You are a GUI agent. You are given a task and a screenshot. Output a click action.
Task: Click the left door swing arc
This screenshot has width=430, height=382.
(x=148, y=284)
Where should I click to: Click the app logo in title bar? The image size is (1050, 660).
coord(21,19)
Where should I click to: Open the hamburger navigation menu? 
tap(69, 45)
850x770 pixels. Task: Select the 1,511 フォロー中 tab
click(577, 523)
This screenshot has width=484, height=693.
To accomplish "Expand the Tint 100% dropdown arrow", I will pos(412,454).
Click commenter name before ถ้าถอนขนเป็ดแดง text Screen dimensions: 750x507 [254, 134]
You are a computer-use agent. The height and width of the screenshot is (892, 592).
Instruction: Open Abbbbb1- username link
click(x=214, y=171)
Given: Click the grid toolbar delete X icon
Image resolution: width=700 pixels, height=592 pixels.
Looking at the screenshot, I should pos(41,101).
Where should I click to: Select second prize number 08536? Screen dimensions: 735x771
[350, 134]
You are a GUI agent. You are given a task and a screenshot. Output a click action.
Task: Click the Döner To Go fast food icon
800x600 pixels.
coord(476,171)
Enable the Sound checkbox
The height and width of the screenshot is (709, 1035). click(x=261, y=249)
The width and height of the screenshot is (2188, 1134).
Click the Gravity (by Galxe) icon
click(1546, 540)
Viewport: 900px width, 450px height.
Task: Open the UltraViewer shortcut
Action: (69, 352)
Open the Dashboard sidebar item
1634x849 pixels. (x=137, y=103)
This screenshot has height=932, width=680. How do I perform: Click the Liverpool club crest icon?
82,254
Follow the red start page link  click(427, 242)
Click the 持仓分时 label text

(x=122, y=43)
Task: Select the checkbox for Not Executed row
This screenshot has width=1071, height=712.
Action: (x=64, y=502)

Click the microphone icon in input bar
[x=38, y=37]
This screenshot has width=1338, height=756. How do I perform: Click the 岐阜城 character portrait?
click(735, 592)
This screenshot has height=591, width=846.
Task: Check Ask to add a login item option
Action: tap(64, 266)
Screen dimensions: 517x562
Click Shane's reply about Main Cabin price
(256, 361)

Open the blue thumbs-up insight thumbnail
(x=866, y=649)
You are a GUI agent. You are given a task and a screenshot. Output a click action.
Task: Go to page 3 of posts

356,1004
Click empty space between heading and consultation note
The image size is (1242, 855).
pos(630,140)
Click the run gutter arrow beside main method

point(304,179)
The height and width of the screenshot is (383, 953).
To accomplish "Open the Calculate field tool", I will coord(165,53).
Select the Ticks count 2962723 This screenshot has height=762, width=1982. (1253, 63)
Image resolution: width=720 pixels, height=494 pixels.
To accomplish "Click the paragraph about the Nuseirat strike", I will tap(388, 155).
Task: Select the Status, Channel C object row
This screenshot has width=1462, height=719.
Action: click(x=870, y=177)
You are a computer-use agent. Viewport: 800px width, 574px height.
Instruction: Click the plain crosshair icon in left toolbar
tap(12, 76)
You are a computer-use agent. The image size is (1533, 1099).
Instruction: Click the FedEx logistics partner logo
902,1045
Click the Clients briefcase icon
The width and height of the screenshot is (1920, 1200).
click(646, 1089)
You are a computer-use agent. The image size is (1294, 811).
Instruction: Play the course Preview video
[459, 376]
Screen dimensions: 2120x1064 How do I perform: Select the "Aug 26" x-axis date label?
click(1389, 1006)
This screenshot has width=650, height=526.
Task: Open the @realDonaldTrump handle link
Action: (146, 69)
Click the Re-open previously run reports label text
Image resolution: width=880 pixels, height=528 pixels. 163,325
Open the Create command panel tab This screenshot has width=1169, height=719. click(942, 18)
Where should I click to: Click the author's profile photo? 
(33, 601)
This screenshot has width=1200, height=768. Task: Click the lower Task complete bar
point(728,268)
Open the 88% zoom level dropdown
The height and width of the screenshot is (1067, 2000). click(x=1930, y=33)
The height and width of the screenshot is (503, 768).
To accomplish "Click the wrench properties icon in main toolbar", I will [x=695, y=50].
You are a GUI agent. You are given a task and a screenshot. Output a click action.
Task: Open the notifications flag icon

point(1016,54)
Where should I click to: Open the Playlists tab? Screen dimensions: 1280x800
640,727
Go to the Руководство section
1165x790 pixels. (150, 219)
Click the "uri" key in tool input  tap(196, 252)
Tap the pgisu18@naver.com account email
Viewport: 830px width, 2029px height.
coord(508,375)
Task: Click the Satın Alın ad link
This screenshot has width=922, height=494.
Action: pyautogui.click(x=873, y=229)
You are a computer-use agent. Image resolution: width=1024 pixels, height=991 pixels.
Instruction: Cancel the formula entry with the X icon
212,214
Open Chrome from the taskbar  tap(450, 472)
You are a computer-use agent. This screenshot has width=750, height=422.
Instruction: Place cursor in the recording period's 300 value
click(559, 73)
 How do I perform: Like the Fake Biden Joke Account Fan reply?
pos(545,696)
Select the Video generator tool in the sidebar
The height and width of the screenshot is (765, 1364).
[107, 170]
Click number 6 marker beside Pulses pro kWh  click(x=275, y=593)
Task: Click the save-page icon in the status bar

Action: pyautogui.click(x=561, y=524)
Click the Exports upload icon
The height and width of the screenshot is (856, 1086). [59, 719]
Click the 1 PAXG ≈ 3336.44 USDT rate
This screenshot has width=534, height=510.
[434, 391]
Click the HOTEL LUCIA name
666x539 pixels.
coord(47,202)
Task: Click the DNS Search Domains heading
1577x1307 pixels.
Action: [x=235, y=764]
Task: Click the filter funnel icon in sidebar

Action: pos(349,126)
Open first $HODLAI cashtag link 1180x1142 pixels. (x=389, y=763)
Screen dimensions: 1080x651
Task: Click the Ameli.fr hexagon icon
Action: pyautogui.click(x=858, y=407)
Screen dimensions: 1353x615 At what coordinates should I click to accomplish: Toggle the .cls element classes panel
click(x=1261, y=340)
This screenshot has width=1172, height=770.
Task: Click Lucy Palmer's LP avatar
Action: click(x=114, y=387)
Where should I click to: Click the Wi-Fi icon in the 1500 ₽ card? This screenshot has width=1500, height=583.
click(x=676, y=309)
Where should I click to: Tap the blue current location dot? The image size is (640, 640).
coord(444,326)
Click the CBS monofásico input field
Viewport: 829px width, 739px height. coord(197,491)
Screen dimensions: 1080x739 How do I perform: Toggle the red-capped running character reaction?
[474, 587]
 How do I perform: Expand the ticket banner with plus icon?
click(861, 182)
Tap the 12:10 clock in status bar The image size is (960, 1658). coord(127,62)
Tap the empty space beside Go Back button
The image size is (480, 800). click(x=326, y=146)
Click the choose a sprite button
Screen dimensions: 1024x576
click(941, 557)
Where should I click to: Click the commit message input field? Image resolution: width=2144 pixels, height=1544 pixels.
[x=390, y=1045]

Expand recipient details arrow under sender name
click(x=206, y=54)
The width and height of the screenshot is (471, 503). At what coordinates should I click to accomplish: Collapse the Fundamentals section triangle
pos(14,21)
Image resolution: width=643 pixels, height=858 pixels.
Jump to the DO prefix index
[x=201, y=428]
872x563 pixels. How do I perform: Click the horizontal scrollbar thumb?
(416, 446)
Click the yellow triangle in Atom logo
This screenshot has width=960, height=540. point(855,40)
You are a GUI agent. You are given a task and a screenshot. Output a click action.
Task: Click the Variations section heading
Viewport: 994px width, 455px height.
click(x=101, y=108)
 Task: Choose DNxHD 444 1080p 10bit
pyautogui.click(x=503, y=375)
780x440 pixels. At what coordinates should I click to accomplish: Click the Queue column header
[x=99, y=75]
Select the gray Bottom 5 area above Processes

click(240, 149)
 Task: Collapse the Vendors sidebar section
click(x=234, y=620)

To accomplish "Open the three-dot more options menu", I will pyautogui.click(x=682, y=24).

--------------------

Return each line above exactly.

You are a GUI agent. You are given a task and a screenshot. Output a click action.
Task: Click the left door swing arc
This screenshot has width=430, height=382.
(x=148, y=284)
Where should I click to: Click the app logo in title bar? The image size is (1050, 660).
coord(21,19)
Where should I click to: Open the hamburger navigation menu? 
tap(69, 45)
850x770 pixels. Task: Select the 1,511 フォロー中 tab
click(577, 523)
This screenshot has width=484, height=693.
To accomplish "Expand the Tint 100% dropdown arrow", I will pos(412,454).
Click commenter name before ถ้าถอนขนเป็ดแดง text Screen dimensions: 750x507 [254, 134]
You are a computer-use agent. The height and width of the screenshot is (892, 592).
Instruction: Open Abbbbb1- username link
click(x=214, y=171)
Given: Click the grid toolbar delete X icon
Image resolution: width=700 pixels, height=592 pixels.
Looking at the screenshot, I should pos(41,101).
Where should I click to: Select second prize number 08536? Screen dimensions: 735x771
[350, 134]
You are a GUI agent. You are given a task and a screenshot. Output a click action.
Task: Click the Döner To Go fast food icon
800x600 pixels.
coord(476,171)
Enable the Sound checkbox
The height and width of the screenshot is (709, 1035). click(x=261, y=249)
The width and height of the screenshot is (2188, 1134).
Click the Gravity (by Galxe) icon
click(1546, 540)
Viewport: 900px width, 450px height.
Task: Open the UltraViewer shortcut
Action: (69, 352)
Open the Dashboard sidebar item
1634x849 pixels. (x=137, y=103)
This screenshot has height=932, width=680. How do I perform: Click the Liverpool club crest icon?
82,254
Follow the red start page link  click(427, 242)
Click the 持仓分时 label text

(x=122, y=43)
Task: Select the checkbox for Not Executed row
This screenshot has width=1071, height=712.
Action: (x=64, y=502)

Click the microphone icon in input bar
[x=38, y=37]
This screenshot has width=1338, height=756. How do I perform: Click the 岐阜城 character portrait?
click(735, 592)
This screenshot has height=591, width=846.
Task: Check Ask to add a login item option
Action: tap(64, 266)
Screen dimensions: 517x562
Click Shane's reply about Main Cabin price
(256, 361)

Open the blue thumbs-up insight thumbnail
(x=866, y=649)
You are a GUI agent. You are given a task and a screenshot. Output a click action.
Task: Go to page 3 of posts

356,1004
Click empty space between heading and consultation note
The image size is (1242, 855).
pos(630,140)
Click the run gutter arrow beside main method

point(304,179)
The height and width of the screenshot is (383, 953).
To accomplish "Open the Calculate field tool", I will coord(165,53).
Select the Ticks count 2962723 This screenshot has height=762, width=1982. (1253, 63)
Image resolution: width=720 pixels, height=494 pixels.
To accomplish "Click the paragraph about the Nuseirat strike", I will tap(388, 155).
Task: Select the Status, Channel C object row
This screenshot has width=1462, height=719.
Action: click(x=870, y=177)
You are a computer-use agent. Viewport: 800px width, 574px height.
Instruction: Click the plain crosshair icon in left toolbar
tap(12, 76)
You are a computer-use agent. The image size is (1533, 1099).
Instruction: Click the FedEx logistics partner logo
902,1045
Click the Clients briefcase icon
The width and height of the screenshot is (1920, 1200).
click(646, 1089)
You are a computer-use agent. The image size is (1294, 811).
Instruction: Play the course Preview video
[459, 376]
Screen dimensions: 2120x1064 How do I perform: Select the "Aug 26" x-axis date label?
click(1389, 1006)
This screenshot has width=650, height=526.
Task: Open the @realDonaldTrump handle link
Action: (146, 69)
Click the Re-open previously run reports label text
Image resolution: width=880 pixels, height=528 pixels. 163,325
Open the Create command panel tab This screenshot has width=1169, height=719. click(942, 18)
Where should I click to: Click the author's profile photo? 
(33, 601)
This screenshot has width=1200, height=768. Task: Click the lower Task complete bar
point(728,268)
Open the 88% zoom level dropdown
The height and width of the screenshot is (1067, 2000). click(x=1930, y=33)
The height and width of the screenshot is (503, 768).
To accomplish "Click the wrench properties icon in main toolbar", I will [x=695, y=50].
You are a GUI agent. You are given a task and a screenshot. Output a click action.
Task: Open the notifications flag icon

point(1016,54)
Where should I click to: Open the Playlists tab? Screen dimensions: 1280x800
640,727
Go to the Руководство section
1165x790 pixels. (150, 219)
Click the "uri" key in tool input  tap(196, 252)
Tap the pgisu18@naver.com account email
Viewport: 830px width, 2029px height.
coord(508,375)
Task: Click the Satın Alın ad link
This screenshot has width=922, height=494.
Action: pyautogui.click(x=873, y=229)
You are a computer-use agent. Image resolution: width=1024 pixels, height=991 pixels.
Instruction: Cancel the formula entry with the X icon
212,214
Open Chrome from the taskbar  tap(450, 472)
You are a computer-use agent. This screenshot has width=750, height=422.
Instruction: Place cursor in the recording period's 300 value
click(559, 73)
 How do I perform: Like the Fake Biden Joke Account Fan reply?
pos(545,696)
Select the Video generator tool in the sidebar
The height and width of the screenshot is (765, 1364).
[107, 170]
Click number 6 marker beside Pulses pro kWh  click(x=275, y=593)
Task: Click the save-page icon in the status bar

Action: pyautogui.click(x=561, y=524)
Click the Exports upload icon
The height and width of the screenshot is (856, 1086). [59, 719]
Click the 1 PAXG ≈ 3336.44 USDT rate
This screenshot has width=534, height=510.
[434, 391]
Click the HOTEL LUCIA name
666x539 pixels.
coord(47,202)
Task: Click the DNS Search Domains heading
1577x1307 pixels.
Action: [x=235, y=764]
Task: Click the filter funnel icon in sidebar

Action: pos(349,126)
Open first $HODLAI cashtag link 1180x1142 pixels. (x=389, y=763)
Screen dimensions: 1080x651
Task: Click the Ameli.fr hexagon icon
Action: pyautogui.click(x=858, y=407)
Screen dimensions: 1353x615 At what coordinates should I click to accomplish: Toggle the .cls element classes panel
click(x=1261, y=340)
This screenshot has width=1172, height=770.
Task: Click Lucy Palmer's LP avatar
Action: click(x=114, y=387)
Where should I click to: Click the Wi-Fi icon in the 1500 ₽ card? This screenshot has width=1500, height=583.
click(x=676, y=309)
Where should I click to: Tap the blue current location dot? The image size is (640, 640).
coord(444,326)
Click the CBS monofásico input field
Viewport: 829px width, 739px height. coord(197,491)
Screen dimensions: 1080x739 How do I perform: Toggle the red-capped running character reaction?
[474, 587]
 How do I perform: Expand the ticket banner with plus icon?
click(861, 182)
Tap the 12:10 clock in status bar The image size is (960, 1658). coord(127,62)
Tap the empty space beside Go Back button
The image size is (480, 800). click(x=326, y=146)
Click the choose a sprite button
Screen dimensions: 1024x576
click(941, 557)
Where should I click to: Click the commit message input field? Image resolution: width=2144 pixels, height=1544 pixels.
[x=390, y=1045]

Expand recipient details arrow under sender name
click(x=206, y=54)
The width and height of the screenshot is (471, 503). At what coordinates should I click to accomplish: Collapse the Fundamentals section triangle
pos(14,21)
Image resolution: width=643 pixels, height=858 pixels.
Jump to the DO prefix index
[x=201, y=428]
872x563 pixels. How do I perform: Click the horizontal scrollbar thumb?
(416, 446)
Click the yellow triangle in Atom logo
This screenshot has width=960, height=540. point(855,40)
You are a GUI agent. You are given a task and a screenshot. Output a click action.
Task: Click the Variations section heading
Viewport: 994px width, 455px height.
click(x=101, y=108)
 Task: Choose DNxHD 444 1080p 10bit
pyautogui.click(x=503, y=375)
780x440 pixels. At what coordinates should I click to accomplish: Click the Queue column header
[x=99, y=75]
Select the gray Bottom 5 area above Processes

click(240, 149)
 Task: Collapse the Vendors sidebar section
click(x=234, y=620)

To accomplish "Open the three-dot more options menu", I will pyautogui.click(x=682, y=24).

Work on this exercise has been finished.